Resume the excerpt on aircraft conflict resolution with a genetic algorithm, starting right after its last sentence.

Excerpt:
# # # # # # #

One of the principal functions of ATC is to ensure that aircraft do not conflict, that is, do not approach each other sufficiently close to give rise to the possibility of collision. In this study, a Conflict Detection & Resolution Task [44, 45] was performed using a Genetic Algorithm [46]. Genetic Algorithms (GA) are metaheuristic-based algorithms inspired by the process of natural selection that belong to the larger class of evolutionary algorithms and are commonly used to generate high-quality solutions to optimization and search problems by relying on biologically inspired operators such as mutation, crossover and selection [47–50]. As a population and evolutionary-based metaheuristic, the Genetic Algorithm (GA) means that a GA tries to iteratively improve candidate solutions according to some predefined criteria. In the case of conflict resolution, a candidate solution for the GA is a set of modified or not trajectories. Candidate solutions forming the population are evaluated in function of three criteria: the duration of the conflicts, if any; the length of the trajectories; and the number of changes of direction (i.e. order that must be given to implement this candidate solution). Once the GA has evaluated all candidate solutions in the population, it selects a set of candidate solutions, mostly the best, but also other candidate solutions to better explore the solution space. The algorithm then applies a set of mutation and crossover operations in an attempt to enhance the population and to possibly converge toward one of the optimal solutions [46, 49].

To sum up, in the Conflict Detection and Resolution task, the GA explores the possible solutions for a given conflicting situation between aircraft and extracts one solution which can be qualified as the “best” one with the given optimization criteria (e.g., number of actions, length of the trajectory, and number of orders). In order to provide explanations for the proposed solution, two different types of data presentation were used as follows:

BlackBox (BB): Simple visualization which only displays the proposed solution by the GA, enhanced by instructions to proceed (Fig. 1). Aeroplane trajectories are coloured differently. The minimal distance between aeroplanes is computed and displayed in yellow. The control orders that must be given by the ATCO to the different aeroplanes are placed along the trajectory, as well as their ordering (First, Second,... ).

# # # # # # #

Stored data entries:
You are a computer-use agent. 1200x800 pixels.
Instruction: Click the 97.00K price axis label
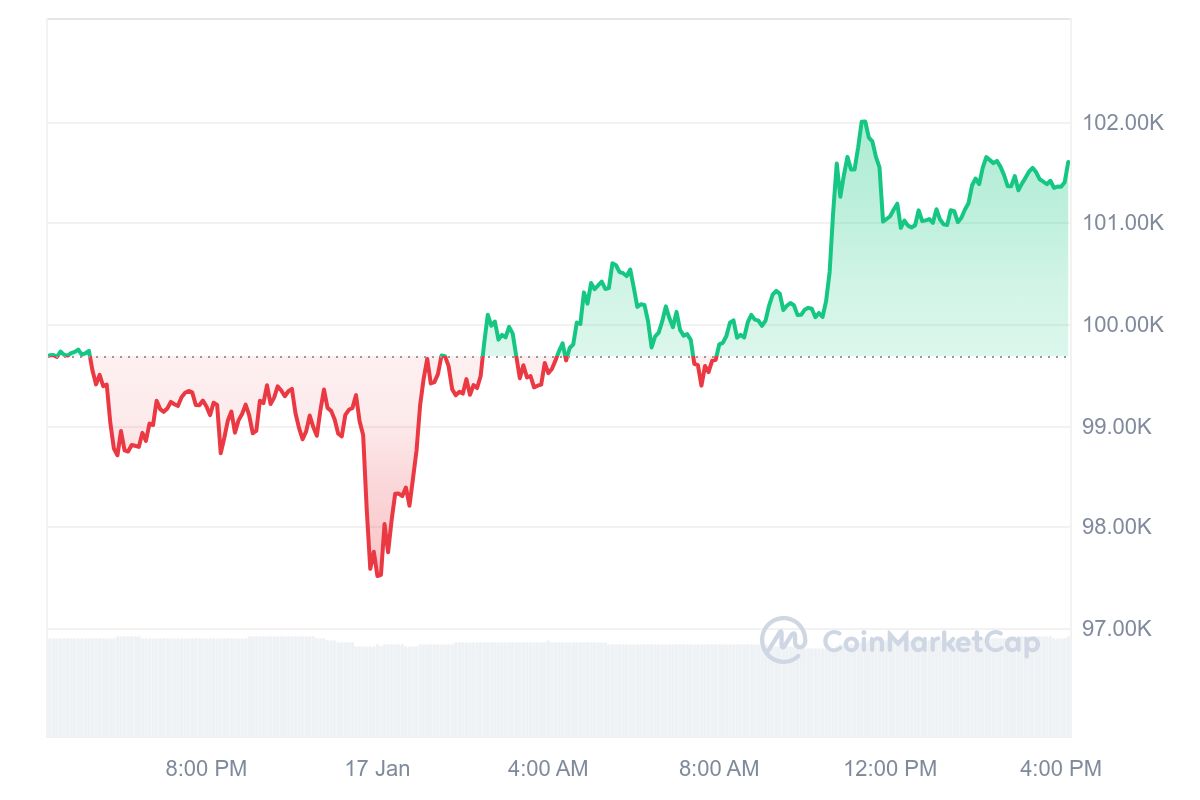tap(1117, 628)
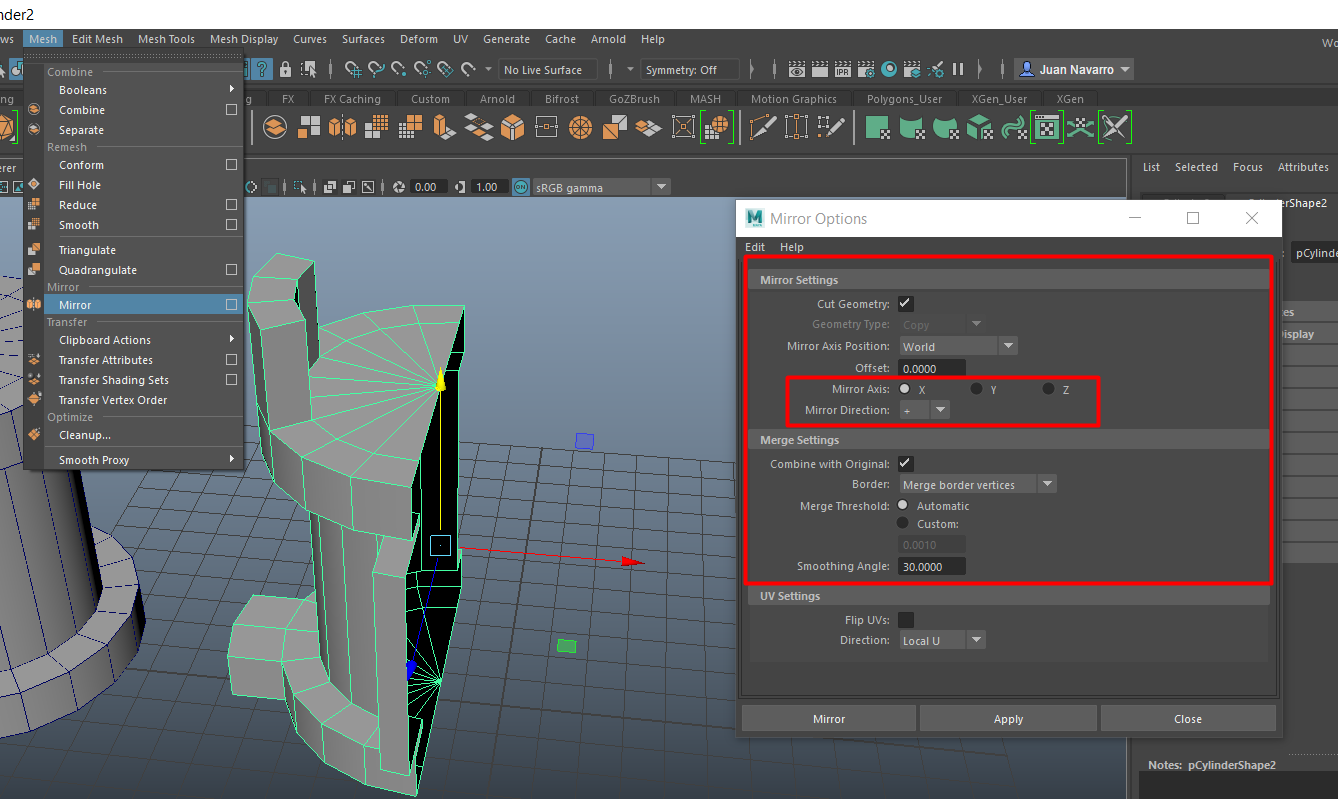Open Render Settings from the status line
Viewport: 1338px width, 799px height.
click(866, 69)
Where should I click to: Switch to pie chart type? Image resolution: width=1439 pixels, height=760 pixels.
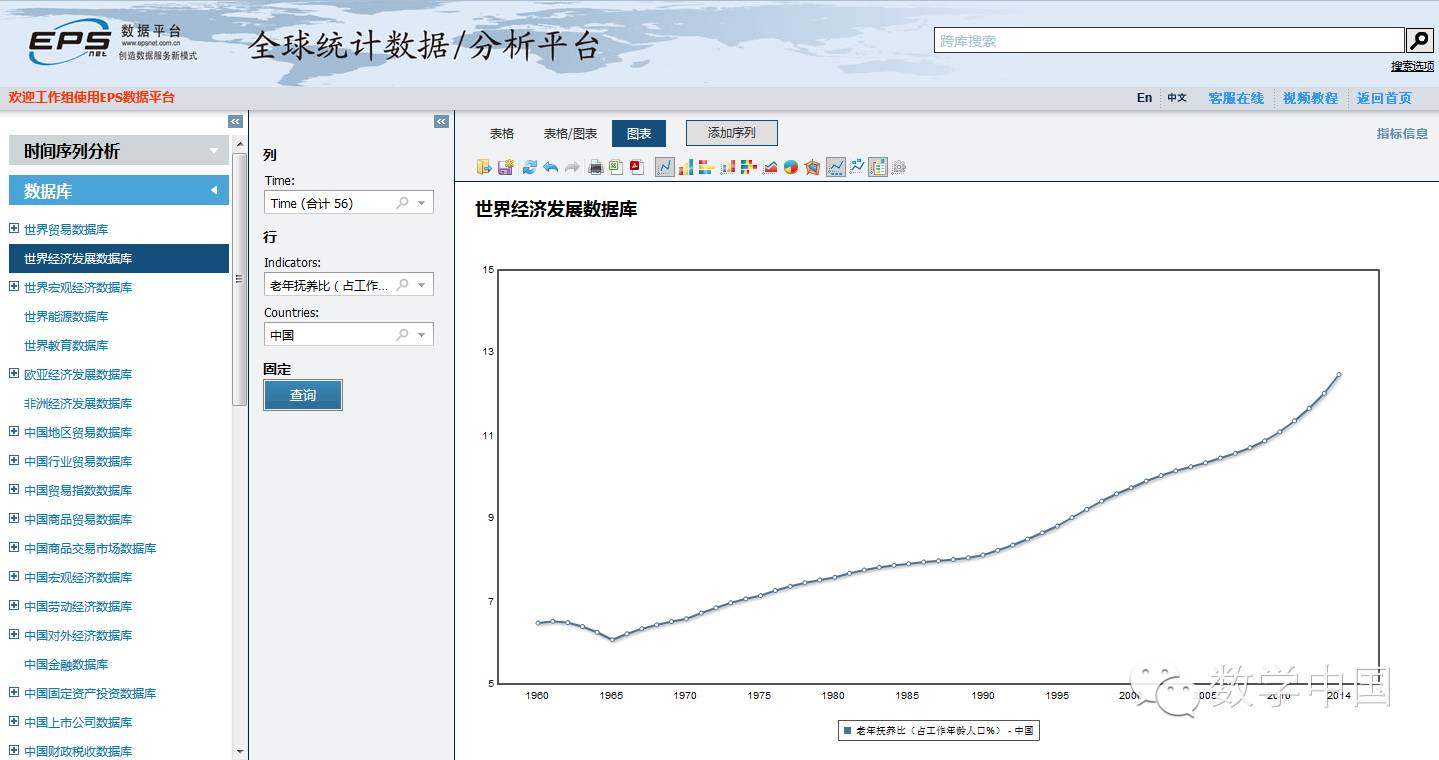[x=791, y=167]
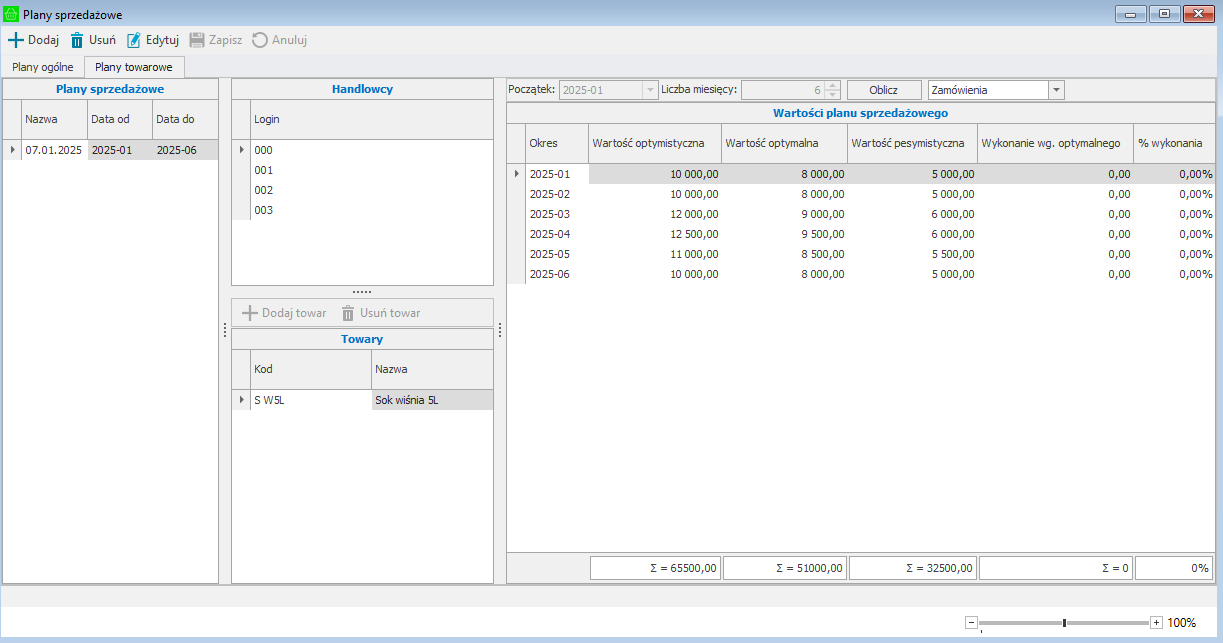Open the Początek date dropdown

coord(650,90)
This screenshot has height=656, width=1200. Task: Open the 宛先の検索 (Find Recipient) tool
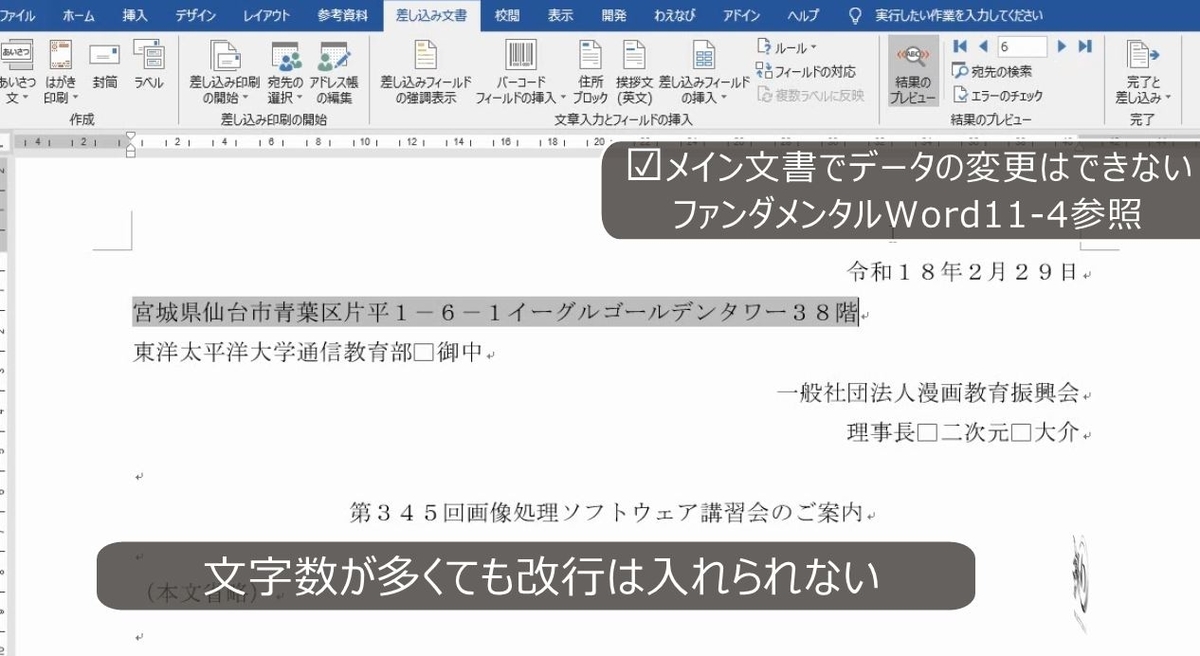pyautogui.click(x=991, y=68)
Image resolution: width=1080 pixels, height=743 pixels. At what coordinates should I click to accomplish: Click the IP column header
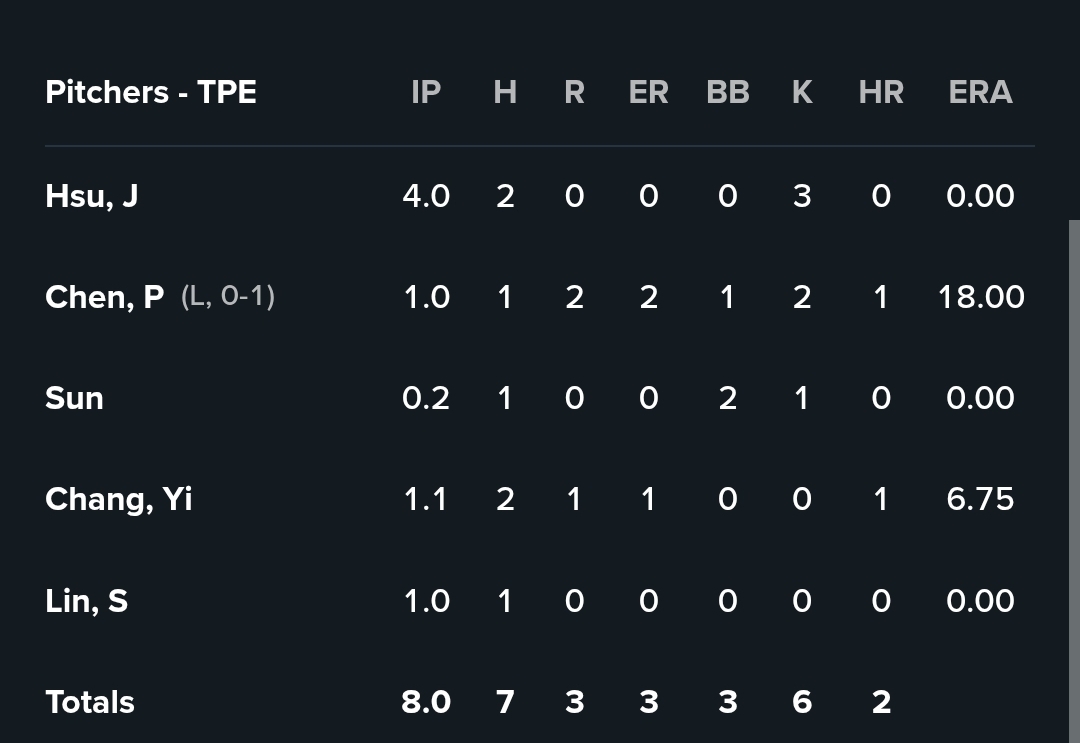[426, 92]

# # # # # # #

Response to the task:
This data presentation is not an explanation by itself, but the simple data presentation of the “best” solution the GA managed to extract. Compared to the existing system, the BlackBox data representation directly provides a solution to a detected conflict, while the system currently used only displays the detected conflicting aircraft without further information to solve it.Fig. 1. In the BlackBox (BB) explanation, the subject is presented with the trajectory of the aircraft and any trajectory changes (A). When the trajectory of an aircraft is modified, the initial trajectory of the aircraft appears in colour (in this case, cyan) and the modified trajectory appears in white (B). Each aircraft and its course changes have a unique associated colour. In this example, the trajectory of flight RYR448 is modified, while the trajectory of the ROT128 aircraft remains unchanged. The RYR448 aeroplane must first modify its trajectory at point 1 (First), then at point 2 (Second). It continues its trajectory after reaching the TRAKA point (C). Finally, the minimum distance between the two aeroplanes will be shown in yellow (in this case, 7.2 Nautical Meters). When the distance is less than 7 NM, it is indicated in orange, and the associated trajectories are displayed in yellow-green (D)

Heatmap (HM): To make the rationale behind the proposed solution more explicit, the presentation highlighted both the “best” solution identified by the GA and the broader solution space explored, including both favorable and unfavorable trajectories. Heatmaps of the explored trajectories were displayed to show how aircraft paths could be safely modified (Fig. 2).

For example, the operator could see that AFR3218 could either maintain its current trajectory or turn left (although this would be less efficient), while KLM1258 and EZY208 could not continue on their original trajectories and were required to turn left as the only safe option. In addition, the timing of possible trajectory changes was conveyed by the extent of the “safe zone” (green area) before it transitioned into a “dangerous zone” (red area). This visualization was generated from a cumulative density map of explored candidate solutions, where each trajectory was convolved with a Gaussian kernel and then accumulated. Such a technique helps visually define areas, also known as contour maps [51], and supports reasoning about both “good” and “bad” solutions.

The Heatmap was specifically designed to create an uncluttered view of the possible trajectory modifications, filtering out less relevant candidate solutions while emphasizing those that help controllers understand why a given solution was proposed and why not others. For instance, it enables contrastive questions such as: “Can IBE752 turn left instead of continuing straight, despite the AI suggesting a right turn?” (it should not), or “What happens if I extend the modification of the IBERIA trajectory for a longer period of time?” (it would not provoke any conflict with FIN2655).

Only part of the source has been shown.